WHAT YOU ARE ASKED TO DO
Using the data below, return the stretch from the line that contains "Where should I" through the line that contains "Task: Open the", both included, exactly as it stands and nothing beyond it.
★ ★ ★ ★ ★
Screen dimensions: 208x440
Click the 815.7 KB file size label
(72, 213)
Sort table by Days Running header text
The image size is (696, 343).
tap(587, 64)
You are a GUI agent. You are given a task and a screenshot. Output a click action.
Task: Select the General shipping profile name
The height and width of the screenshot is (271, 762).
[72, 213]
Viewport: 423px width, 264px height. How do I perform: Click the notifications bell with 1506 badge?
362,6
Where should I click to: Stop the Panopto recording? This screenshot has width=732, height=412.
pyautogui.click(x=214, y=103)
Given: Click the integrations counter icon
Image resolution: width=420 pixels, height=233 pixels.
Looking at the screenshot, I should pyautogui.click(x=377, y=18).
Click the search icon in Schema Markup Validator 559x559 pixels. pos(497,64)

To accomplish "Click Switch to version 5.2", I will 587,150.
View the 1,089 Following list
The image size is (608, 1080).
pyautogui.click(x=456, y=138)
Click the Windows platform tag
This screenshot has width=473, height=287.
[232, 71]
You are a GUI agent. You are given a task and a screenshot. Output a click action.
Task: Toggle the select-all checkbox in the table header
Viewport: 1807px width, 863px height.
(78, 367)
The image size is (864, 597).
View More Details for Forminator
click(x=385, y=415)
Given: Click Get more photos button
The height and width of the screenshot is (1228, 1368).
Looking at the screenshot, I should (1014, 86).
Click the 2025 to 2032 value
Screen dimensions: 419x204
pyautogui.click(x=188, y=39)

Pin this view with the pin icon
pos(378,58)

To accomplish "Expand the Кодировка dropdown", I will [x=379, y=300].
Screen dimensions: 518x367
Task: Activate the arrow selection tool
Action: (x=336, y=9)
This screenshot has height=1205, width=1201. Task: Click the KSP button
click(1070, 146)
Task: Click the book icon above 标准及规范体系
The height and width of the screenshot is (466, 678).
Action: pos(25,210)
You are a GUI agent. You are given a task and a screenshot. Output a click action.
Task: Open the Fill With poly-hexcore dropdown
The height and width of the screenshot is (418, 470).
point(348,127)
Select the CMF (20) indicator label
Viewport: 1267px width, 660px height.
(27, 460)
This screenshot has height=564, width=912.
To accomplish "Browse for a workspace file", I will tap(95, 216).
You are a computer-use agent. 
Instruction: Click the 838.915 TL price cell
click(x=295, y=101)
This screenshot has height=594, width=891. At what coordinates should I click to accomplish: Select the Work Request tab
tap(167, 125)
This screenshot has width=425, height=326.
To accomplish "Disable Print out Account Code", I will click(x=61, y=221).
★ ★ ★ ★ ★
ANSWER SECTION
Where should I click to: Stop the Panopto recording? This screenshot has width=732, height=412.
pyautogui.click(x=214, y=103)
Given: Click the integrations counter icon
Image resolution: width=420 pixels, height=233 pixels.
Looking at the screenshot, I should pyautogui.click(x=377, y=18).
Click the search icon in Schema Markup Validator 559x559 pixels. pos(497,64)

To accomplish "Click Switch to version 5.2", I will 587,150.
View the 1,089 Following list
The image size is (608, 1080).
pyautogui.click(x=456, y=138)
Click the Windows platform tag
This screenshot has width=473, height=287.
[232, 71]
You are a GUI agent. You are given a task and a screenshot. Output a click action.
Task: Toggle the select-all checkbox in the table header
Viewport: 1807px width, 863px height.
(78, 367)
The image size is (864, 597).
View More Details for Forminator
click(x=385, y=415)
Given: Click Get more photos button
The height and width of the screenshot is (1228, 1368).
Looking at the screenshot, I should (1014, 86).
Click the 2025 to 2032 value
Screen dimensions: 419x204
pyautogui.click(x=188, y=39)

Pin this view with the pin icon
pos(378,58)

To accomplish "Expand the Кодировка dropdown", I will [x=379, y=300].
Screen dimensions: 518x367
Task: Activate the arrow selection tool
Action: (x=336, y=9)
This screenshot has height=1205, width=1201. Task: Click the KSP button
click(1070, 146)
Task: Click the book icon above 标准及规范体系
The height and width of the screenshot is (466, 678).
Action: pos(25,210)
You are a GUI agent. You are given a task and a screenshot. Output a click action.
Task: Open the Fill With poly-hexcore dropdown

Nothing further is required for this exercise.